No, there's no way I heard him right. There has to be a bad connection. Or I am hearing things.
“W-what did you just say?” I ask, trying to make sure I heard him correctly. I hold my breath. Wait.
He repeats himself. “I said you gotta wear dat, babe.”
I can't lie. My heart literally drops to my lap and explodes into a thousand pieces. This time I know I've heard him correctly, but I still want to believe, hold on to the possibility that somehow there's a mistake.
There is none.
And I am floored!
“How can you do this to me?!” I scream. The social worker taps her desk, giving me a look to lower my voice. “I'm sorry,” I say, covering the receiver, then lowering my voice. “Malik, I'm in here because of you.”
“What? Hol' up, yo. You in that joint 'cause of yaself.”
“No! I'm in here because you gave me your gun and told me to go back to your truck, get the bookbag in the backseat, then put the gun inside. You told me to—”
“Get da
fuqq
outta here, yo. You buggin', for real for real. Ain't nobody put a gun to ya head to tell ya to do what you did.”
Tears flood my eyes. “Ohmygod! How can you do this to me?!”
“Nah, love. Like I said, you did it to yaself. Next time know how ta move.”
I stare at the phone, flabbergasted.
“Malik,
please
. . . don't do this to me,
please...
I thought you loved me!”
“Look. I'ma holla atchu later. You on some ole other ish right now.”
And before I can open my mouth to get a word in, Daddy's words come back to haunt me just as the line goes dead.
“Anyone who is willing to let you take the fall for him isn't worth loving . . .”
A few seconds later, I am being dragged out of the social worker's office back to my cell, kicking and screaming hysterically. It takes three COs to get me back into my cell. They place me on the bed, facedown. Tell me to stay still, but I am too busy crying to listen to anything they have to say.
I am distraught.
The COs are finally able to retreat from my room, slamming the steel door shut. I hop up from my bed, pacing the small space like a wounded animal. I squeal. Yelp. Howl.
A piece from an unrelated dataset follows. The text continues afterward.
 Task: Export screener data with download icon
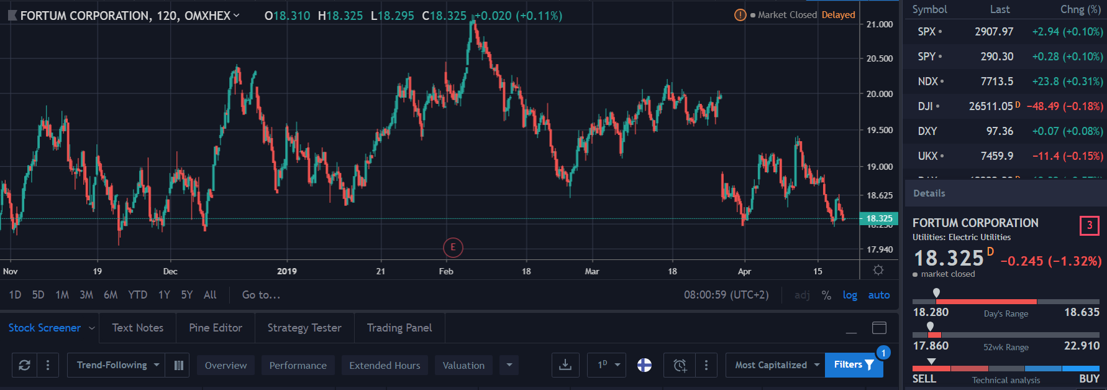tap(565, 365)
“I can't believe that mofo! That . . . that . . . lowlife! I should have never let myself get involved with him! Aaaaaaah! Let me out of here!” I scream, banging on the door. I am caged in, like, like some savage. I start pounding and kicking the door. But it is no use. No matter how hard I kick and bang on the door, the door isn't budging. It isn't going to open. All it's doing is hurting my hand.
“Simms, knock it off!” a CO shouts.
I keep banging and screaming.
“I said stop making all that noise or I'm going to drop your levels and place you on IP.”
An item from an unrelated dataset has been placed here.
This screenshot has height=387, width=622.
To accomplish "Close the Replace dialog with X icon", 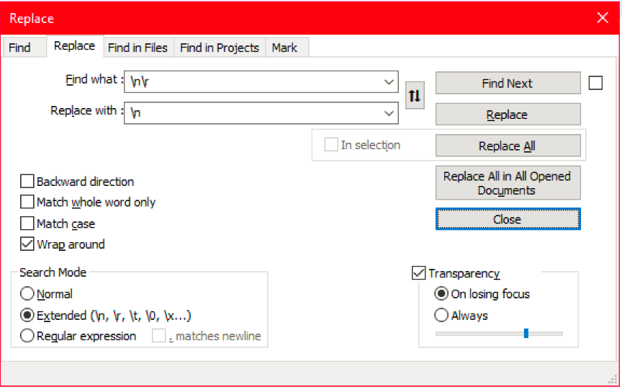I will [602, 18].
“I don't care about room restriction,” I cry out. “Leave me alone! I don't have any reason to stay on honors level! I want to go hoooooooome! Pleeeeeaaaase, let me out of h-h-heeeeere . . .”
I know I said I wanted a little taste of the wild side, a little slice of the hood pie. But I was so wrong. I take it all back. I don't want any of it. I want my life back.
I fall out on my little thin bed on its metal frame and cry and scream into my pillow until my throat burns and my eyes swell shut.